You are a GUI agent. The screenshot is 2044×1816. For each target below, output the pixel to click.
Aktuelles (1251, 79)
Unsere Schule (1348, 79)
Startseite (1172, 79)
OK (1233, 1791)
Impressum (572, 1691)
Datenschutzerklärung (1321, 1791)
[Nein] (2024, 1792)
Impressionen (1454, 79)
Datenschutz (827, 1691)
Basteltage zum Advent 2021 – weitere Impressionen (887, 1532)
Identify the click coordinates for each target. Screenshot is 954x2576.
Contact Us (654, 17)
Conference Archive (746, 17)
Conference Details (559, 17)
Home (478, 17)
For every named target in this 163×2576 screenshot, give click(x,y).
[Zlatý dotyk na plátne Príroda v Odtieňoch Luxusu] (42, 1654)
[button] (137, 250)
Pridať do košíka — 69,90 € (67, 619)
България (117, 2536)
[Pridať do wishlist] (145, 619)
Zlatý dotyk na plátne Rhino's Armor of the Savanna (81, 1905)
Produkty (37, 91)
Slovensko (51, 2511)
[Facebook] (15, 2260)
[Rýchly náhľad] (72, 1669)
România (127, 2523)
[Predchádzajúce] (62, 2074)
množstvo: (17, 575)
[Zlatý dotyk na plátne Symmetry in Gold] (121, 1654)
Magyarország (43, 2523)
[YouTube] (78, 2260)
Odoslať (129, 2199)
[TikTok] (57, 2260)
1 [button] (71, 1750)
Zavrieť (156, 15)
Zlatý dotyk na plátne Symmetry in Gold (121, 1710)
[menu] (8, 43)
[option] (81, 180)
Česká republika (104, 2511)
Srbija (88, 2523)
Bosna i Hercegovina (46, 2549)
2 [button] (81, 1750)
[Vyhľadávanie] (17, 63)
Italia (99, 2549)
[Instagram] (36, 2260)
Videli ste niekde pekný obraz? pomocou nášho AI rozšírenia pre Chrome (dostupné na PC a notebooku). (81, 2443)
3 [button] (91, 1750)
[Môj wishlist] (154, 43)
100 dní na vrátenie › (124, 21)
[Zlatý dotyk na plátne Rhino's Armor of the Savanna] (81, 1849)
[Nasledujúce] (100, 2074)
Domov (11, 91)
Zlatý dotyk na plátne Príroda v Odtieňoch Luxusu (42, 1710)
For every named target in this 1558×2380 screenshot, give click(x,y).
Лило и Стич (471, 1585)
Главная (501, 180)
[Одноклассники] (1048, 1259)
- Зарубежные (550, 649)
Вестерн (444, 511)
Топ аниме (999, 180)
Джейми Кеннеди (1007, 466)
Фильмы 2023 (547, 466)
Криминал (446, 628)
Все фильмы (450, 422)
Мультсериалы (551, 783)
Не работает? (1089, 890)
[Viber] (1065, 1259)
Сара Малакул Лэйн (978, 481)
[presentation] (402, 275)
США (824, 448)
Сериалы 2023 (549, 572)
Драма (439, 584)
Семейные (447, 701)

**Exercise description**
Start at the line with "[Rýchly náhľad] (72, 1669)" and stop at the end of the records. Write those lines out exactly and add nothing.

**Response to the exercise**
[Rýchly náhľad] (72, 1669)
România (127, 2523)
[Predchádzajúce] (62, 2074)
množstvo: (17, 575)
[Zlatý dotyk na plátne Symmetry in Gold] (121, 1654)
Magyarország (43, 2523)
[YouTube] (78, 2260)
Odoslať (129, 2199)
[TikTok] (57, 2260)
1 [button] (71, 1750)
Zavrieť (156, 15)
Zlatý dotyk na plátne Symmetry in Gold (121, 1710)
[menu] (8, 43)
[option] (81, 180)
Česká republika (104, 2511)
Srbija (88, 2523)
Bosna i Hercegovina (46, 2549)
2 [button] (81, 1750)
[Vyhľadávanie] (17, 63)
Italia (99, 2549)
[Instagram] (36, 2260)
Videli ste niekde pekný obraz? pomocou nášho AI rozšírenia pre Chrome (dostupné na PC a notebooku). (81, 2443)
3 [button] (91, 1750)
[Môj wishlist] (154, 43)
100 dní na vrátenie › (124, 21)
[Zlatý dotyk na plátne Rhino's Armor of the Savanna] (81, 1849)
[Nasledujúce] (100, 2074)
Domov (11, 91)
Zlatý dotyk na plátne Príroda v Odtieňoch Luxusu (42, 1710)
For every named target in this 1558×2380 screenshot, give click(x,y).
Лило и Стич (471, 1585)
Главная (501, 180)
[Одноклассники] (1048, 1259)
- Зарубежные (550, 649)
Вестерн (444, 511)
Топ аниме (999, 180)
Джейми Кеннеди (1007, 466)
Фильмы 2023 (547, 466)
Криминал (446, 628)
Все фильмы (450, 422)
Мультсериалы (551, 783)
Не работает? (1089, 890)
[Viber] (1065, 1259)
Сара Малакул Лэйн (978, 481)
[presentation] (402, 275)
США (824, 448)
Сериалы 2023 (549, 572)
Драма (439, 584)
Семейные (447, 701)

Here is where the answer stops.